First of all, hello and thank you all. This is my first post, but I have been reading and learning a lot from this forum. There are a lot of really good chemist here, and the rest of us benefit a lot from the knowledge and experience that you all share.
My question is regarding a precipitant which I believe to be Zinc; at least that was my intention.
I obtained Zinc metal initially by melting it out of pennies. I then dissolved it in HCl (31.45% Muriatic) and filtered off the copper and miscellaneous other contaminants. At this point I assume I have a ZnCl solution. I then made up a rough (unknown molarity) solution of NaOH and combined the two solutions. Immediately a white precipitant was produced.
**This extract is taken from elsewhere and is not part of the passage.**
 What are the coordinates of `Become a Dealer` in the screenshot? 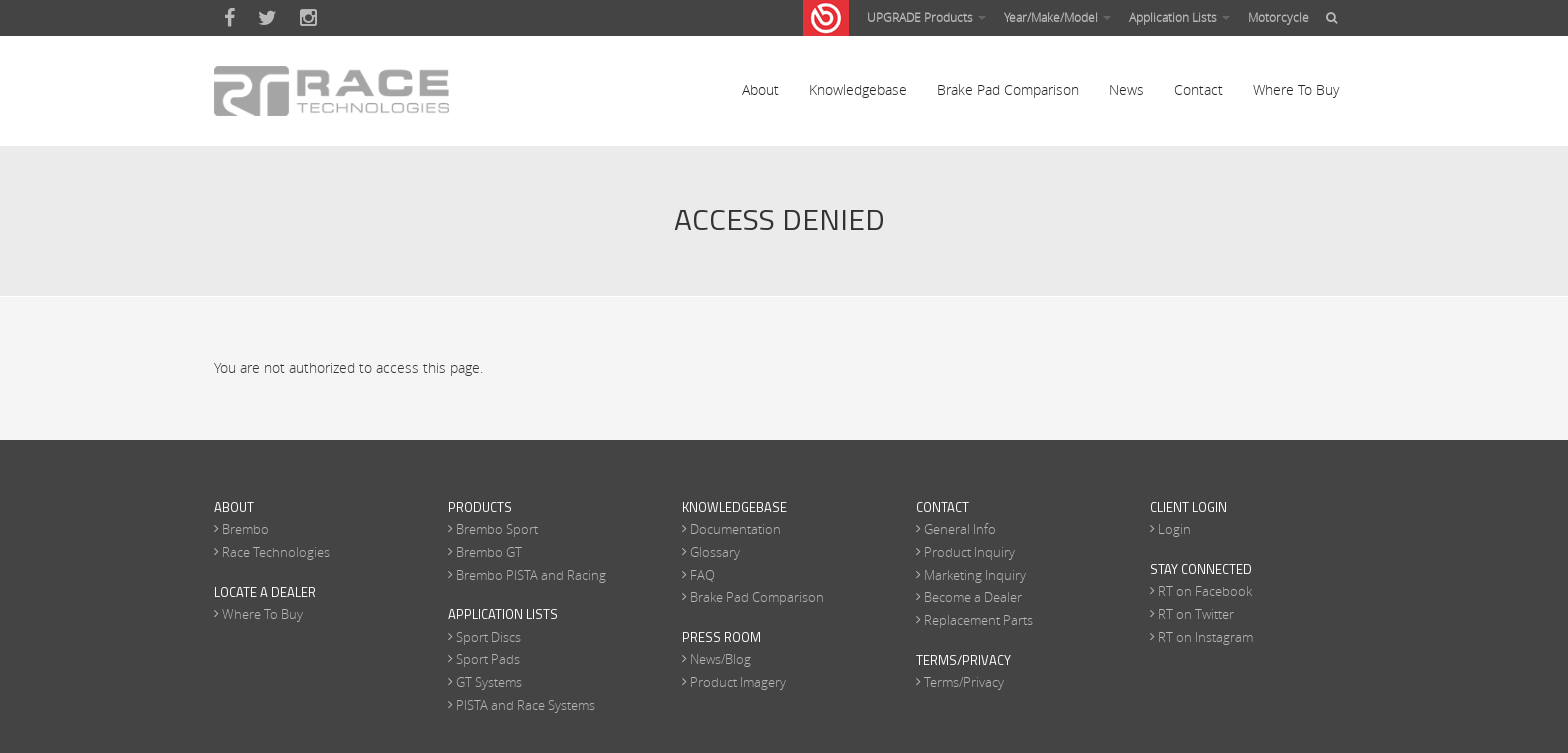 It's located at (973, 597).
I assumed, that what happened was a single displacement (ZnCl + NaOH -> NaCl + H2O + Zn), but I couldn't get that to balance.
My theory (if my amateur guess could be called such) is that one of three things has happened.
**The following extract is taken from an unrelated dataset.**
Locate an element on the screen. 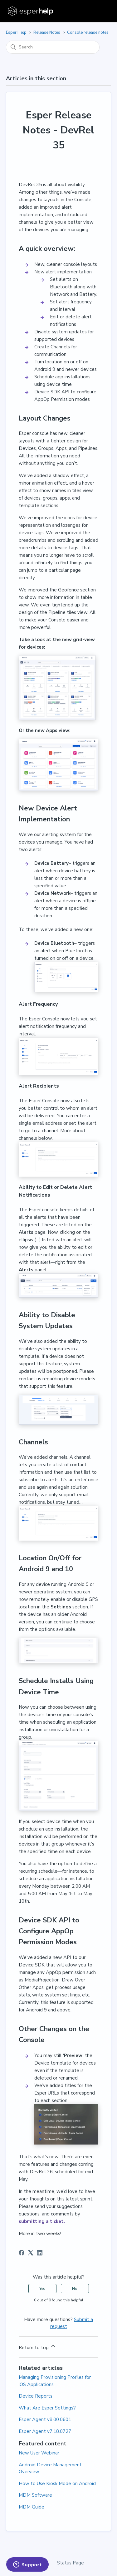  Device Reports is located at coordinates (35, 2396).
a) I was wrong to start with and my ZnCl wasn't ZnCl but HCl + Zn. I doubt this though because a lot of H went gaseous in the initial reaction.
b) 2ZnCl + 2NaOH -> 2NaCl + H2O + 2ZnO
or
c) 2ZnCl + 2NaOH -> 2NaCl + H2O + 2Zn + O(g)
In short (too late), I would like to keep the white powder precipitant for later use, but I can't be sure how to label it.
I would appreciate it if anyone could tell me what it is (or should be based on my description), and even more so if someone could tell me a cheap easy way to test it. I really hope it is elemental Zn, but I don't know how to know for sure. I have no way to measure up to 400+C melting point so that isn't an option.
For the record I'm leaning toward (b) above which would make it Zinc Oxide, but I'm sure the majority of you would know with more certainty.